Westbrook students can plan on a full return to their classrooms this fall.

Superintendent Peter Lancia said that while the hybrid model used during the pandemic continues to work well, educators are excited to resume all in-person instruction in the 2021-2022 school year, barring any big COVID-19 outbreaks or other unforeseen obstacles.

Although some other school districts, such as Portland and Falmouth, are reopening their schools for more in-person instruction this spring, Lancia said Westbrook schools have had no discussion about moving away from the hybrid schedule during the remainder of this school year.

“We need the requirements to change because we cannot function with the same distancing guidelines as is. I won’t say never, things could change in the next few months, but at this point our plan is to stay the course with the hybrid model,” he said. 

“We want our kids back,” Lancia said. “We know we can’t yet, but how can we make the most of this transition time? We aren’t waiting for the fall to happen, we are now working even harder than before.”

Teachers are working on outreach to help students over the summer with any issues they may have faced during the hybrid model, from falling grades to mental health issues.

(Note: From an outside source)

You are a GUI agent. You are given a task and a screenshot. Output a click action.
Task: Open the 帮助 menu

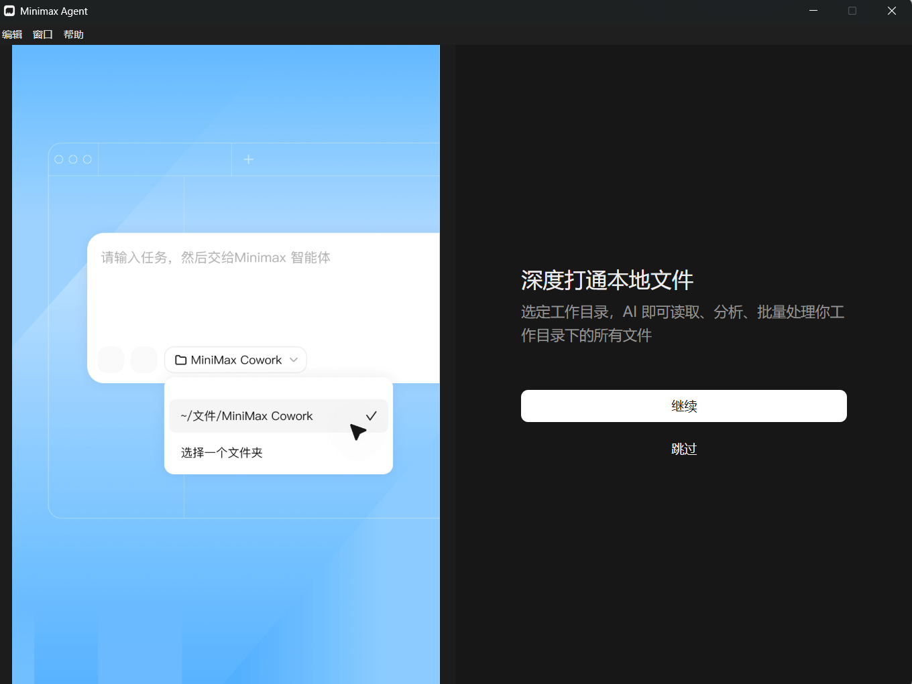coord(74,34)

In addition to logistical matters such as a safe classroom setup, they also must prepare to combine separate classes and coursework and build up social programs for when the now separate groups of students rejoin each other in the fall.

“We need to ramp up our outreach now. I worry about our kindergartners, some of whom have never been to school, period,” Lancia said. 

Westbrook schools may also team with other schools in the Greater Sebago Education Alliance to offer niche courses, which otherwise would not be held, via remote instruction.

The Greater Sebago Education Alliance consists of the Portland, South Portland, Scarborough, Cape Elizabeth, Gorham, Westbrook, Brunswick, Bonny Eagle, Windham-Raymond and Gray-New Gloucester school districts.

“I think there is a lot of opportunities there for offering unique courses, maybe ones that aren’t offered often with some coordinated effort,” Gray Superintendent Craig King said. “Any student in the alliance could sign up for these.”

King said this could also apply to foreign language courses, and possibly extend to extracurriculars including clubs.

Generally, if a student is interested in a course or specific topic, the school can create a course for it, Lancia said, but only if they have a certain amount of kids willing to participate.

That has a lot of potential and is something we should be pursuing as we move forward towards fall,” King said.

This way, students from numerous schools can participate in a niche class remotely.

“I think we’ve opened the door for virtual learning as part of our regular way of doing business and we can’t go totally backwards,” Lancia said.